• Goal:
Reproduce every one of the lines below word for word, without changing anything.

>>>>>

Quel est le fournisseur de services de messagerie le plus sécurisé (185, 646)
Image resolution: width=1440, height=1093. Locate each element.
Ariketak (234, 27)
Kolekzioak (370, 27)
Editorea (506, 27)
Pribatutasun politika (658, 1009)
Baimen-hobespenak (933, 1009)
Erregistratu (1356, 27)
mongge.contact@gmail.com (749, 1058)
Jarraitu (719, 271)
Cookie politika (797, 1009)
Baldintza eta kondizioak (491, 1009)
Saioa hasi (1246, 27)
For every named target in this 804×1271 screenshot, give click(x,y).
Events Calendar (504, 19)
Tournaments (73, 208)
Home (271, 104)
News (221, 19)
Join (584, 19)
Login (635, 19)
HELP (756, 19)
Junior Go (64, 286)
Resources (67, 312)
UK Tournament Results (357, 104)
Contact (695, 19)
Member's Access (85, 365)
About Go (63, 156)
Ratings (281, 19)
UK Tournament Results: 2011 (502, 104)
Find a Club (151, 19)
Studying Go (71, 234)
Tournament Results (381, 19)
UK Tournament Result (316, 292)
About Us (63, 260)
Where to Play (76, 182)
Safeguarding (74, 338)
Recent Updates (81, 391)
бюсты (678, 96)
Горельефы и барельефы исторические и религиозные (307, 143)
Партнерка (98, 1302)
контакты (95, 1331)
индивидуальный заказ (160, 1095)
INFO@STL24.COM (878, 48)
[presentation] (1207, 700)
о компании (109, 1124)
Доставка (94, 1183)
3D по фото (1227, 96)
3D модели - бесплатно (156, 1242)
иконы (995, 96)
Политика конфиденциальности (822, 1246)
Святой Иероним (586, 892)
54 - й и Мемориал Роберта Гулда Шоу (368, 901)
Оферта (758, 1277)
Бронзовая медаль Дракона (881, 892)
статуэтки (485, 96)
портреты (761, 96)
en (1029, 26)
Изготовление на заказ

<<<<<

• Exercise solution:
Quel est le fournisseur de services de messagerie le plus sécurisé (185, 646)
Image resolution: width=1440, height=1093. Locate each element.
Ariketak (234, 27)
Kolekzioak (370, 27)
Editorea (506, 27)
Pribatutasun politika (658, 1009)
Baimen-hobespenak (933, 1009)
Erregistratu (1356, 27)
mongge.contact@gmail.com (749, 1058)
Jarraitu (719, 271)
Cookie politika (797, 1009)
Baldintza eta kondizioak (491, 1009)
Saioa hasi (1246, 27)
For every named target in this 804×1271 screenshot, give click(x,y).
Events Calendar (504, 19)
Tournaments (73, 208)
Home (271, 104)
News (221, 19)
Join (584, 19)
Login (635, 19)
HELP (756, 19)
Junior Go (64, 286)
Resources (67, 312)
UK Tournament Results (357, 104)
Contact (695, 19)
Member's Access (85, 365)
About Go (63, 156)
Ratings (281, 19)
UK Tournament Results: 2011 (502, 104)
Find a Club (151, 19)
Studying Go (71, 234)
Tournament Results (381, 19)
UK Tournament Result (316, 292)
About Us (63, 260)
Where to Play (76, 182)
Safeguarding (74, 338)
Recent Updates (81, 391)
бюсты (678, 96)
Горельефы и барельефы исторические и религиозные (307, 143)
Партнерка (98, 1302)
контакты (95, 1331)
индивидуальный заказ (160, 1095)
INFO@STL24.COM (878, 48)
[presentation] (1207, 700)
о компании (109, 1124)
Доставка (94, 1183)
3D по фото (1227, 96)
3D модели - бесплатно (156, 1242)
иконы (995, 96)
Политика конфиденциальности (822, 1246)
Святой Иероним (586, 892)
54 - й и Мемориал Роберта Гулда Шоу (368, 901)
Оферта (758, 1277)
Бронзовая медаль Дракона (881, 892)
статуэтки (485, 96)
портреты (761, 96)
en (1029, 26)
Изготовление на заказ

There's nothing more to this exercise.